Wenn ein Hacker erfolgreich in ein Unternehmen eindringt, entstehen enorme Kosten. Die erste Verteidigungslinie bei cyberkriminellen Bedrohungen sollte darin bestehen, die Angriffsfläche zu minimieren. Dazu gilt es auch die Anzahl der Schwachstellen in den genutzten Anwendungen zu verringern. Diese Vorbeugungsmaßnahme senkt das Schadensrisiko durch Hacker erheblich.
Softwareschwachstellen
Unternehmen sind auf Warnungen und Benachrichtigung angewiesen, die die Sicherheit der installierten Anwendungen betreffen. Das aus den Angriffen resultierende Chaos bei WannaCry hätte sich mit SVM-Lösungen (Software Vulnerability Management) wohl leicht verhindern lassen. Denn die Lösungen stellen nicht nur allgemein verfügbare Patches bereit und warnen vor Sicherheitslücken. Sie sind speziell auf die IT-Umgebung der einzelnen Unternehmen abgestimmt. Damit entfallen die Abhängigkeit von den Update- und Patch-Diensten der Hersteller sowie die mühsame Suche auf einschlägigen Herstellerseiten.
Die von Schwachstellen verursachten Probleme sind verbreiteter als die meisten Unternehmen denken. Flexera Software veröffentlichte mit dem Annual Vulnerability Review 2017 jüngst einen Bericht, der die Schwachstellen und die Verfügbarkeit von Patches im globalen Zusammenhang darstellte. Alleine 2016 wurden insgesamt 17.147 Schwachstellen in 2.136 Produkten von 246 Herstellern gemeldet. Diese Zahlen machen die Herausforderungen deutlich, vor denen Sicherheits- und IT-Experten in dem Bemühen stehen, ihre Unternehmen gegen Angriffe zu schützen.
Bereits 2015 standen produktübergreifend für über 81 Prozent der Schwachstellen noch am Tag der Veröffentlichung entsprechende Patches bereit.

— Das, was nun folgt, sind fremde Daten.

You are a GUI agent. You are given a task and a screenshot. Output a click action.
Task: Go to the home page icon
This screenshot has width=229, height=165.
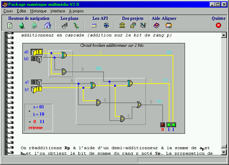tap(47, 25)
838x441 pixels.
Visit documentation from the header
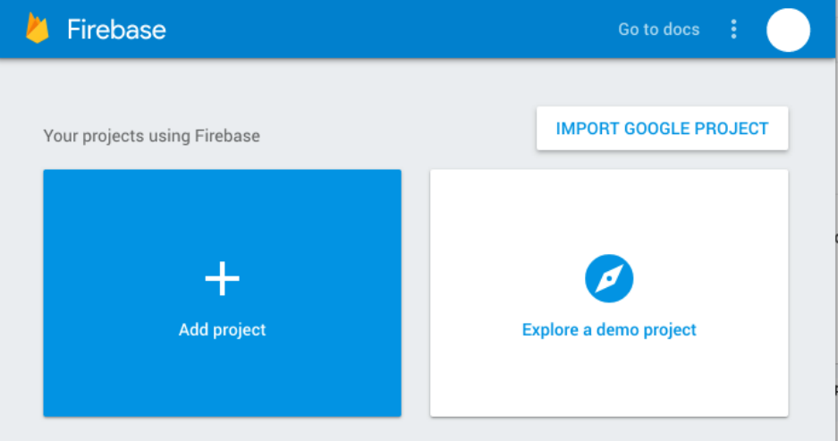coord(658,30)
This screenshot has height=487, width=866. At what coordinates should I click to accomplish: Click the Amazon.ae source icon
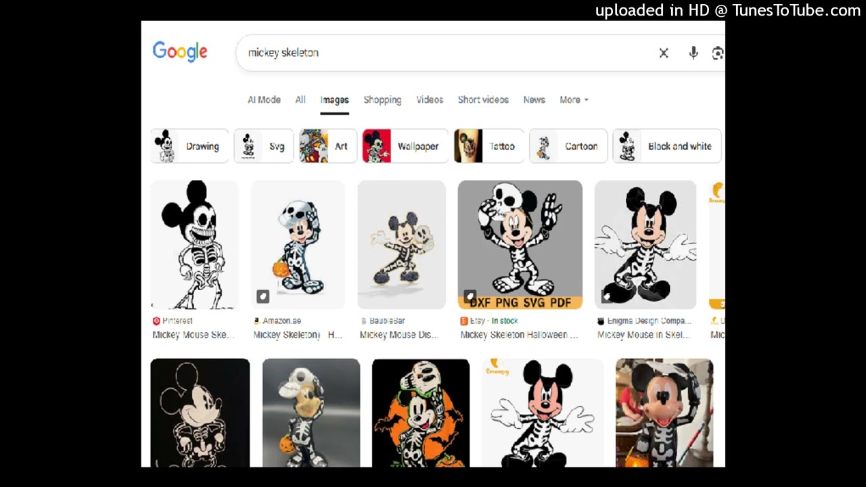pos(256,321)
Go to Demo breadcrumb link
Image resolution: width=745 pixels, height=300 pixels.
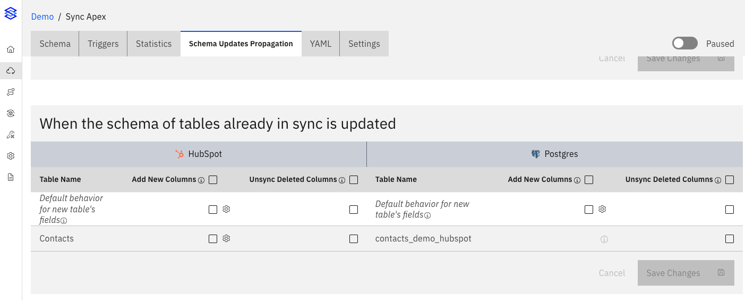[x=42, y=16]
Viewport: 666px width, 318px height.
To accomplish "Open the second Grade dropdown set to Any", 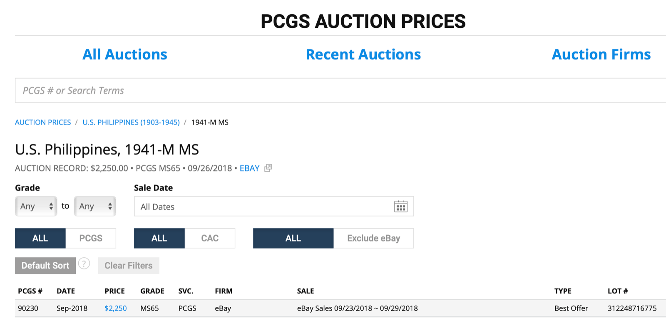I will 92,206.
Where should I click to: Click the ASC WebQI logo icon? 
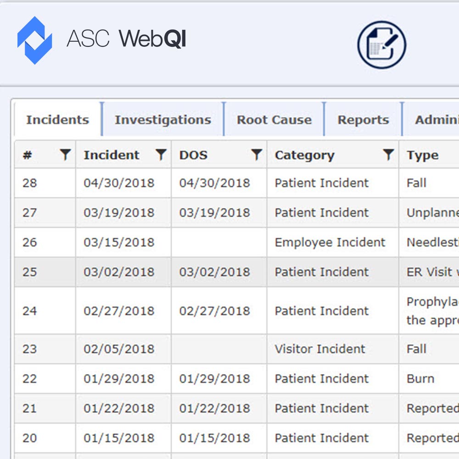click(34, 40)
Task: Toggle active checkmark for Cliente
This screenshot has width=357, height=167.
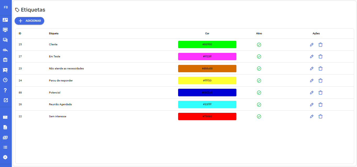Action: pyautogui.click(x=259, y=45)
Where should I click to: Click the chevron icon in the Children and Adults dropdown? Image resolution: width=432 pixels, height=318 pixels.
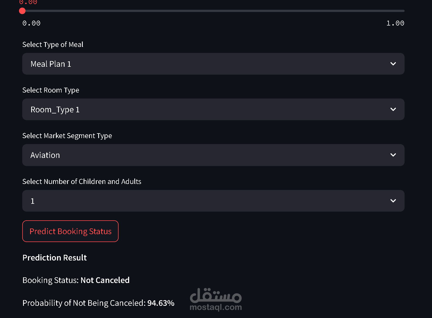click(x=393, y=201)
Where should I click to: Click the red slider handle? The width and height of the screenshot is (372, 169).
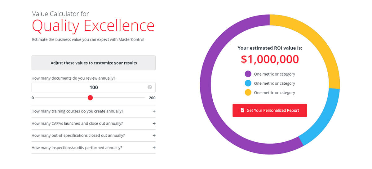click(x=90, y=98)
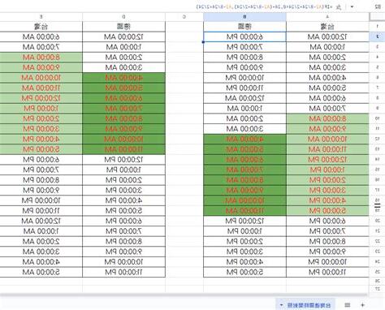Viewport: 385px width, 310px height.
Task: Select all cells via corner box
Action: pos(377,17)

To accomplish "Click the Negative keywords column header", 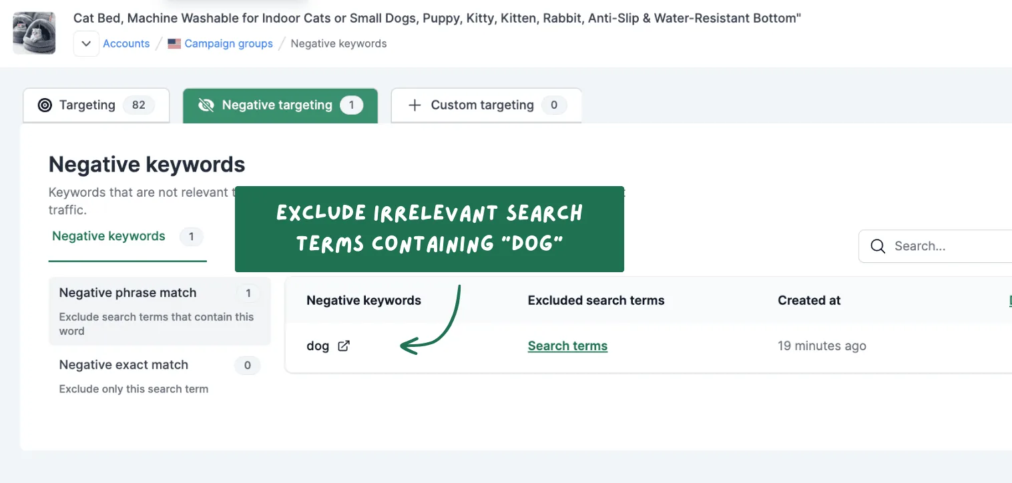I will tap(364, 300).
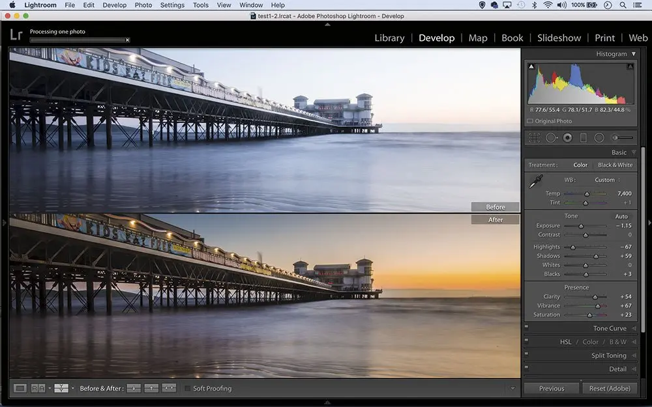652x407 pixels.
Task: Select the Crop Overlay tool
Action: 535,137
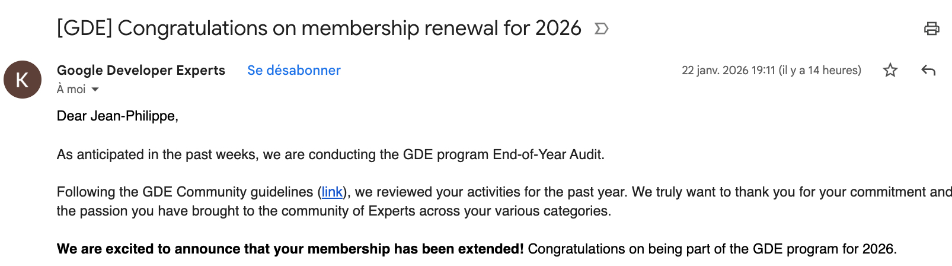This screenshot has height=266, width=952.
Task: Click the sender's K avatar
Action: click(x=23, y=80)
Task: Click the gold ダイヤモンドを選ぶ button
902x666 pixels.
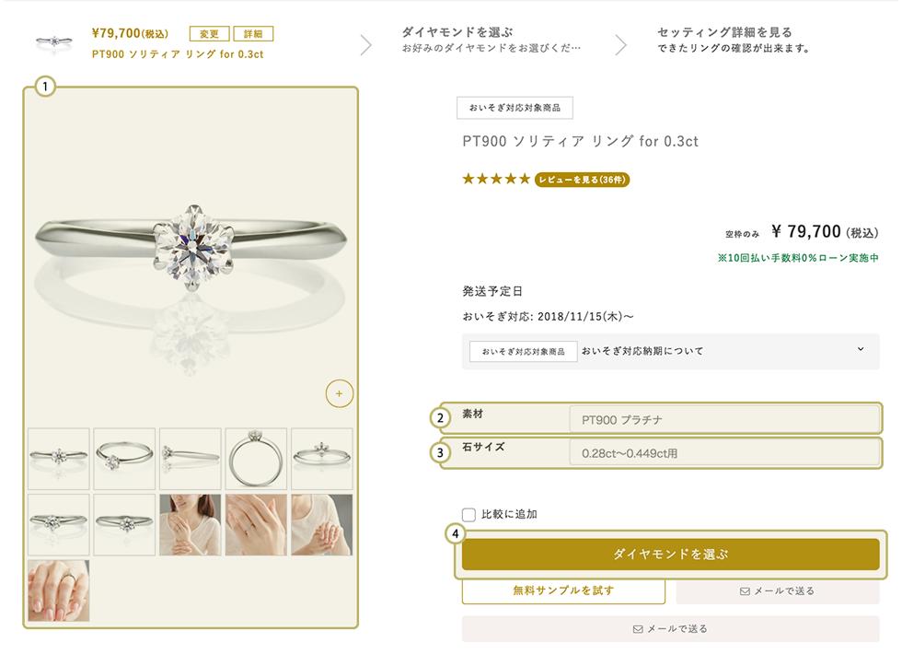Action: pyautogui.click(x=671, y=555)
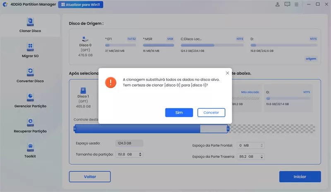Confirm cloning by clicking Sim
Viewport: 331px width, 192px height.
[x=179, y=112]
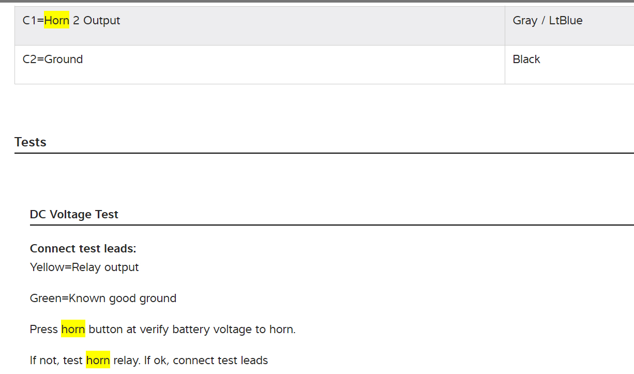Click the word "Press" in the instructions
The width and height of the screenshot is (634, 374).
coord(43,330)
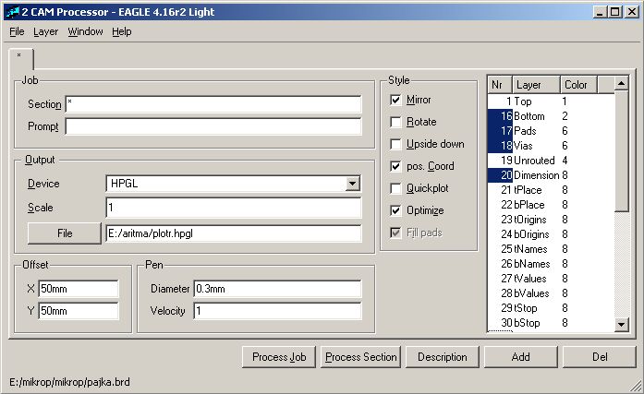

Mit einer funktionierenden Strategie für das Software Vulnerability Management können Unternehmen ihre Angriffsfläche und das Risiko eines erfolgreichen Angriffs also erheblich reduzieren.
Zwei Monate zu warten, bevor ein wichtiger Microsoft-Patch eingespielt wird, ist dabei nicht mehr vertretbar – das hat WannaCry eindrucksvoll bewiesen. Je komplexer die Software wird, umso intelligenter gehen Kriminelle vor. Unternehmen müssen diese Art von Bedrohung und Risiko ernst nehmen und entsprechende Vorsichtsmaßnahmen treffen und etablieren. Software Vulnerability Management ist hier ein erster Schritt zu mehr Sicherheit.